December 31, 2013
31-Dec-2013 05:51, Brad Anderson пишет:
> On Sunday, 29 December 2013 at 22:02:57 UTC, Dmitry Olshansky wrote:
>> Proposal
>
> Having never written any parser I'm not really qualified to seriously
> give comments or review it but it all looks very nice to me.
>
> Speaking as just an end user of these things whenever I use ranges over
> files or from, say, std.net.curl the byLine/byChunk interface always
> feels terribly awkward to use which often leads to me just giving up and
> loading the entire file/resource into an array. It's the boundaries that
> I stumble over. byLine never fits when I want to extract something
> multiline but byChunk doesn't fit because I often if what I'm searching
> for lands on the boundary I'll miss it.

Exactly, the situation is simply not good enough. I can assure you that on the side of parser writers it's even less appealing.

>
> Being able to just do a matchAll() on a file, std.net.curl, etc. without
> sacrificing performance and memory would be such a massive gain for
> usability.

.. and performance ;)

>
> Just a simple example of where I couldn't figure out how to utilize
> either byLine or byChunk without adding some clunky homegrown buffering
> solution. This is code that scrapes website titles from the pages of
> URLs in IRC messages.
[snip]
>
> I really, really didn't want to use that std.net.curl.get().  It causes
> all sorts of problems if someone links to a huge resource.

*Nods*

> I just could
> not figure out how to utilize byLine (the title regex capture can be
> multiline) or byChunk cleanly. Code elegance (a lot of it due to Jakob
> Ovrum's help in IRC) was really a goal here as this is just a toy so I
> went with get() for the time being but it's always sad to sacrifice
> elegance for performance. I certainly didn't want to add some elaborate
> evergrowing buffer in the middle of this otherwise clean UFCS chain (and
> I'm not even sure how to incrementally regex search the growing buffer
> or if that's even possible).

I thought to provide something like that, incremental match that takes pieces of data slice by slice, having to mess with the not-yet-matched kind of object. But it was solving the wrong problem. And it shows that backtracking engines simply can't work like that, they would want to go back to the prior pieces.

>
> If I'm understanding your proposal correctly that get(url) could be
> replaced with a hypothetical std.net.curl "buffer range" and that could
> be passed directly to matchFirst. It would only take up, at most, the
> size of the buffer in memory (which could grow if the capture grows to
> be larger than the buffer) and wouldn't read the unneeded portion of the
> resource at all. That would be such a huge win for everyone so I'm very
> excited about this proposal. It addresses all of my current problems.
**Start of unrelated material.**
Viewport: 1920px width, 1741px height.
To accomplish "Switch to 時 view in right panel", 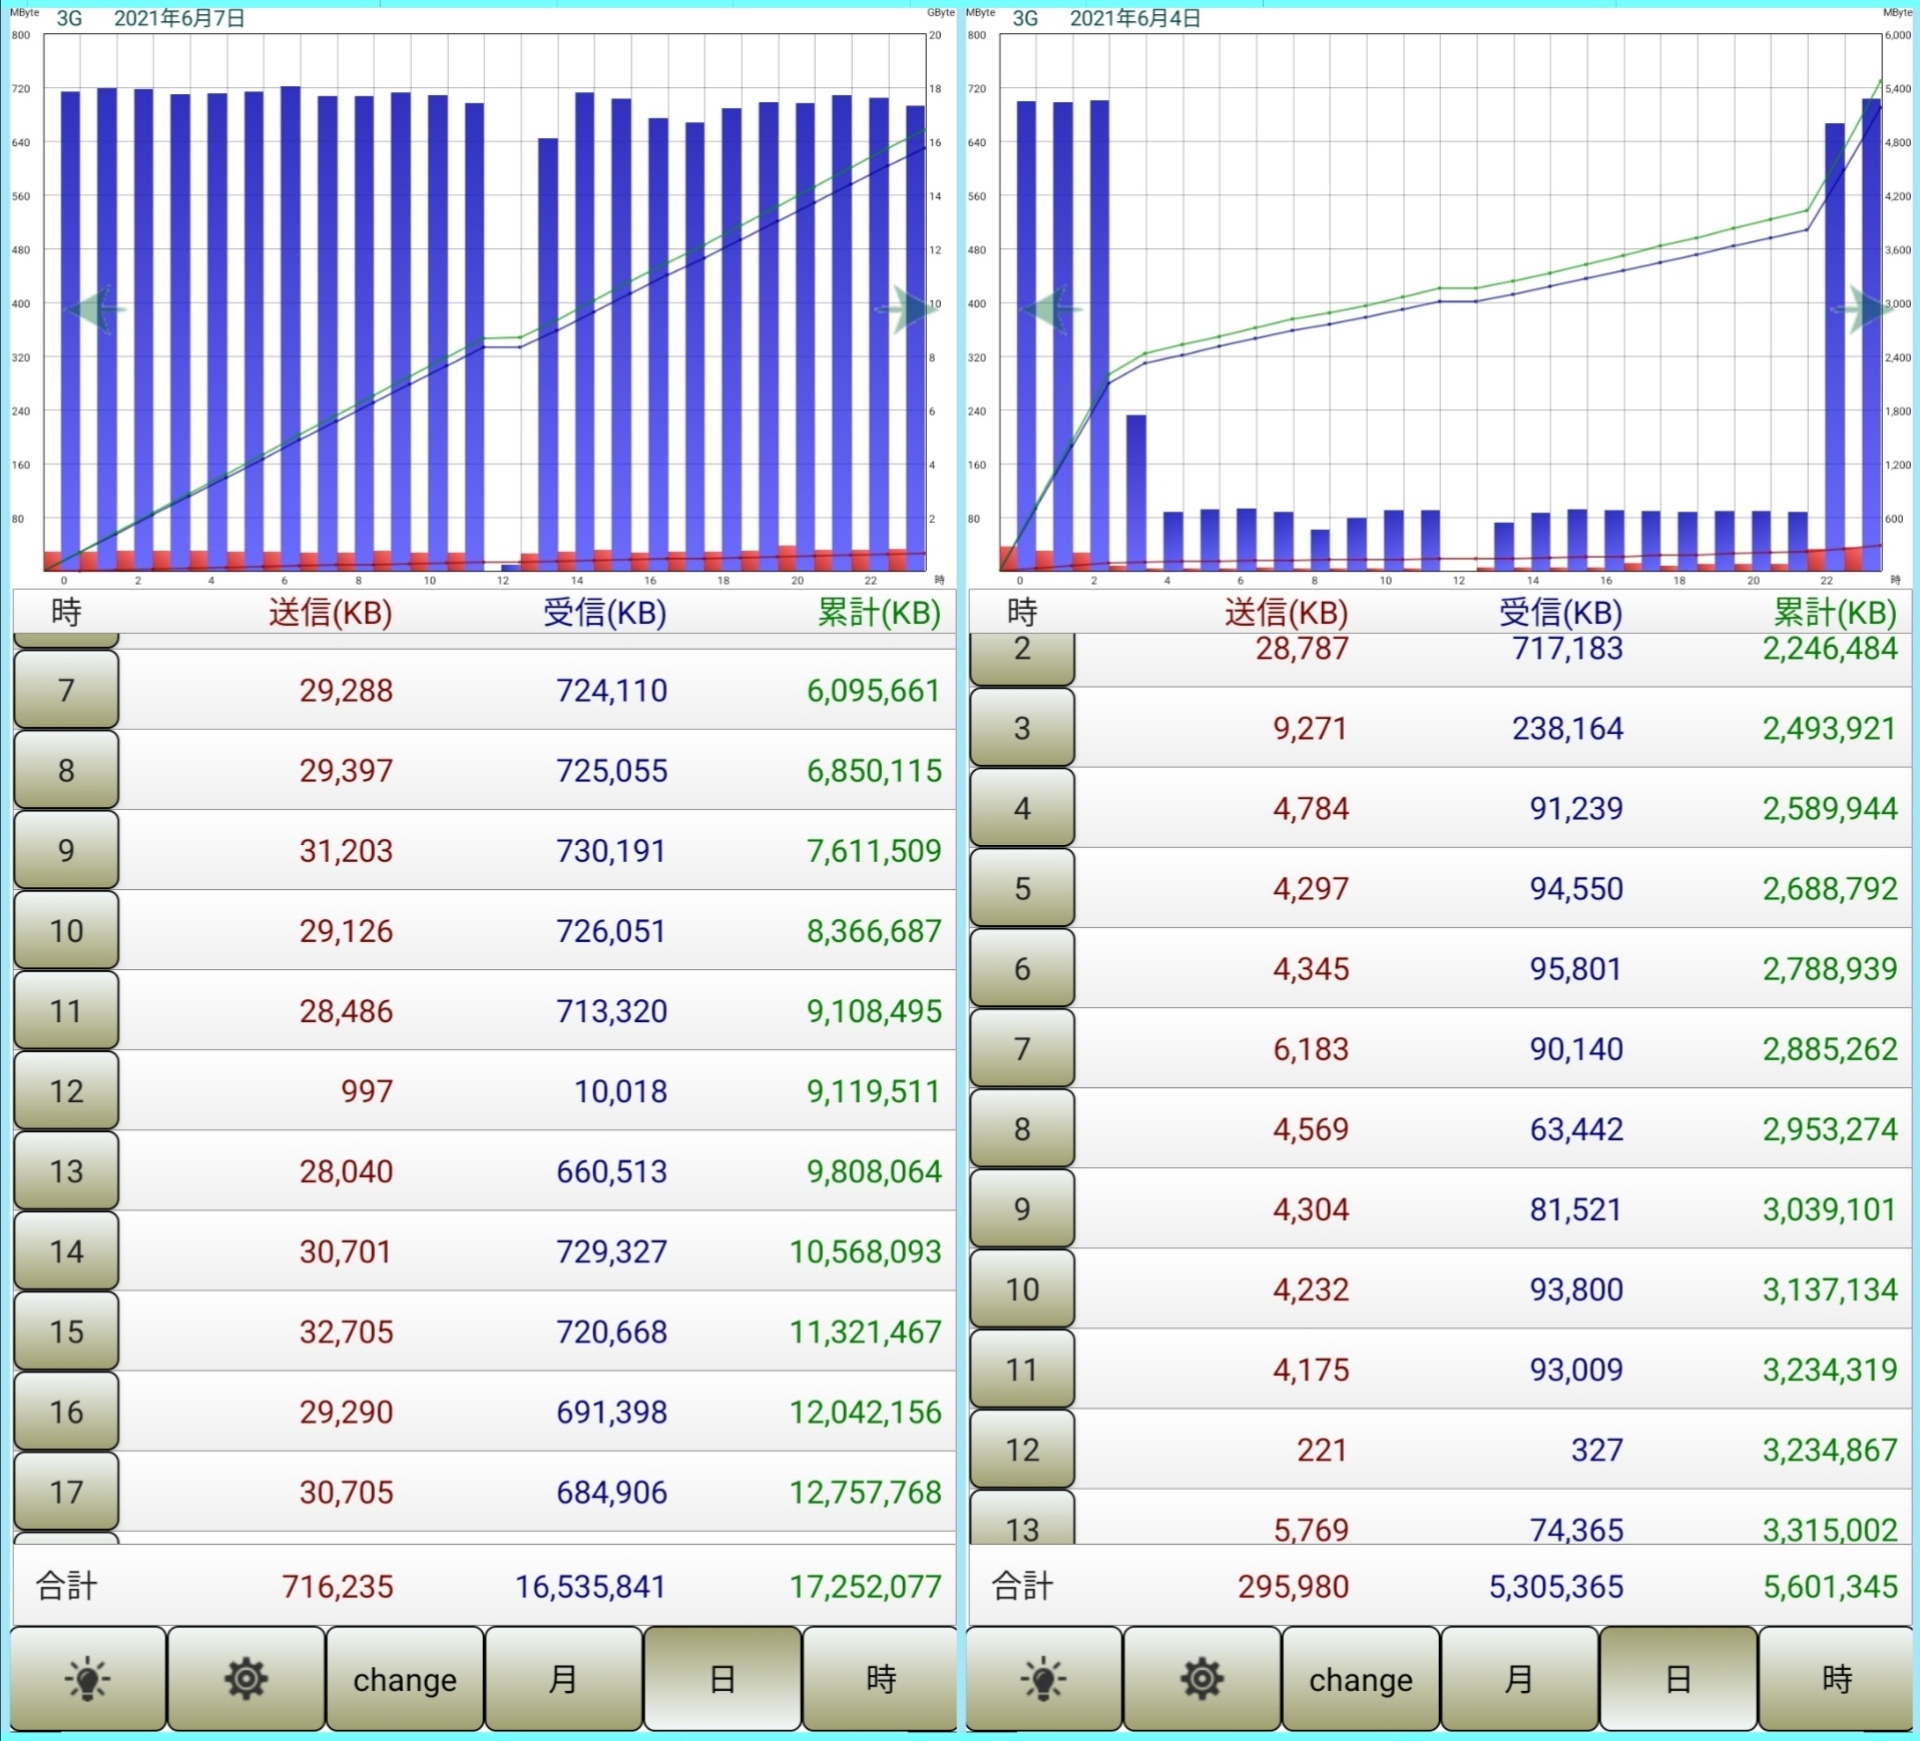I will 1836,1679.
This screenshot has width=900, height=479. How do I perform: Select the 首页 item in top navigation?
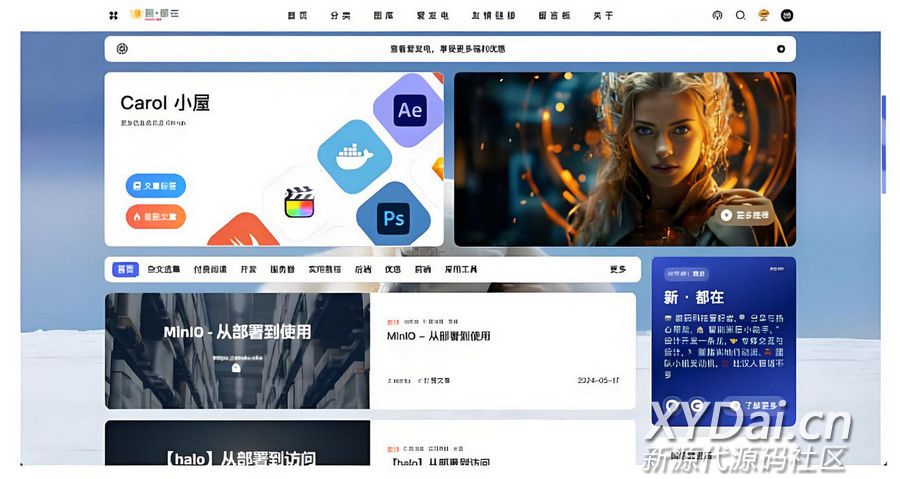pyautogui.click(x=297, y=16)
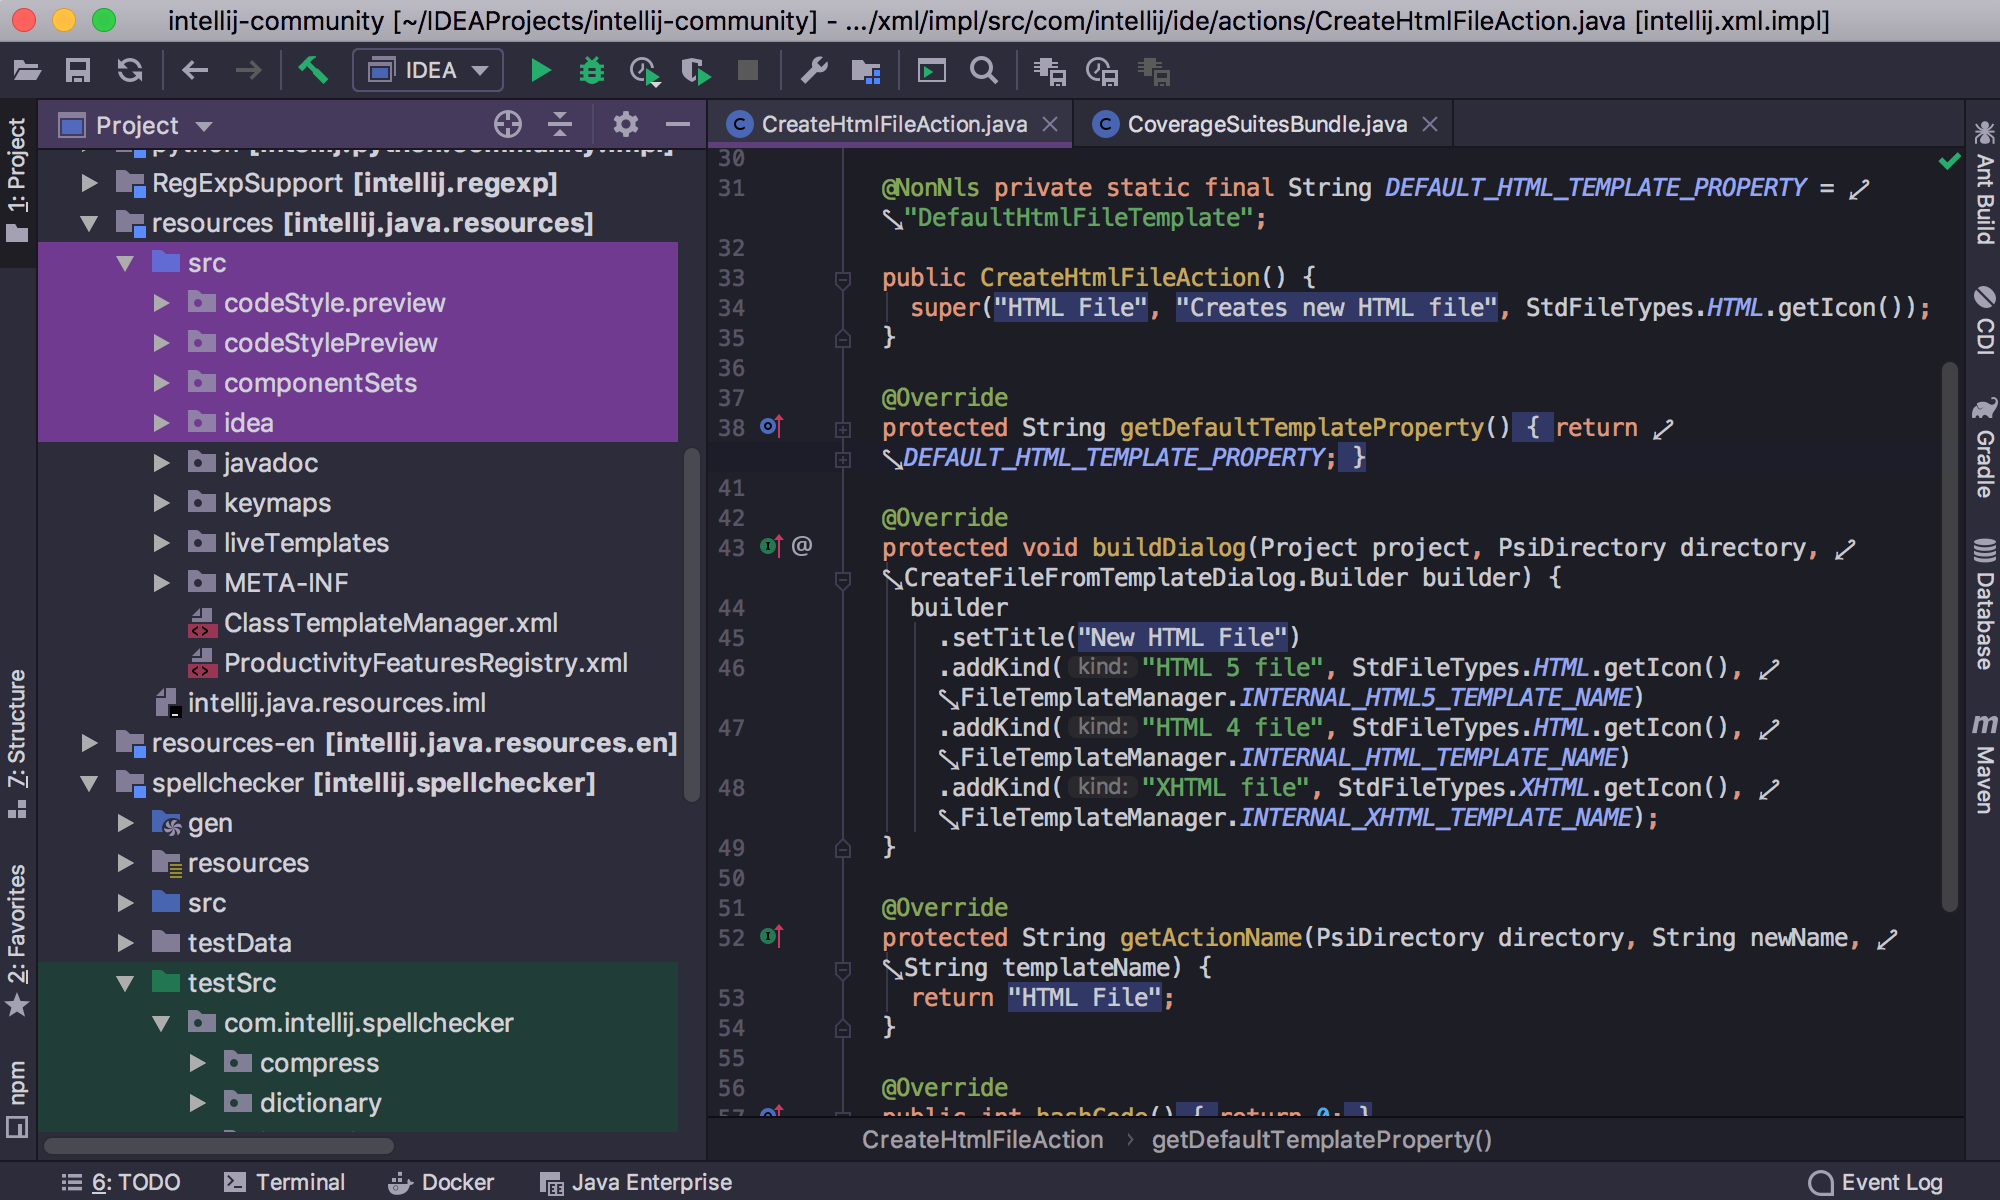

That's indeed what the proposal is all about. Glad it makes sense :)

>
>
> P.S. I love std.regex more and more every day. It made that
> entitiesToUni function so easy to implement: http://dpaste.dzfl.pl/688f2e7d

Aye, replace with functor rox!

-- 
Dmitry Olshansky
December 31, 2013
On Tuesday, 31 December 2013 at 09:04:58 UTC, Dmitry Olshansky wrote:
> 31-Dec-2013 05:53, Joseph Cassman пишет:
>> On Sunday, 29 December 2013 at 22:02:57 UTC, Dmitry Olshansky wrote:
>
> I'm thinking there might be a way to bridge the new range type with ForwardRange but not directly as defined at the moment.
>
> A possibility I consider is to separate a Buffer object (not a range), and let it be shared among views - light-weight buffer-ranges. Then if we imagine that these light-weight buffer-ranges are working as marks (i.e. they pin down the buffer) in the current proposal then they could be forward ranges.
>
> I need to think on this, as the ability to integrate well with forwardish algorithms would be a great improvement.

I think I now understand a bit better what you were thinking when you first posted

> input-source <--> buffer range <--> parser/consumer
>
> Meaning that if we can mix and match parsers with buffer ranges, and buffer ranges with input sources we had grown something powerful indeed.

Being able to wrap an already-in-use range object with the buffer interface as you do in the sample code (https://github.com/blackwhale/datapicked/blob/master/dgrep.d) is good for composability. Also allows for existing functionality in std.algorithm to be reused as-is.

I think the new range type could also be added directly to some new, or perhaps retrofitted into existing, code to add the new functionality without sacrificing performance. In that way the internal payload already used to get the data (say by the input range) could be reused without having to allocate new memory to support the buffer API.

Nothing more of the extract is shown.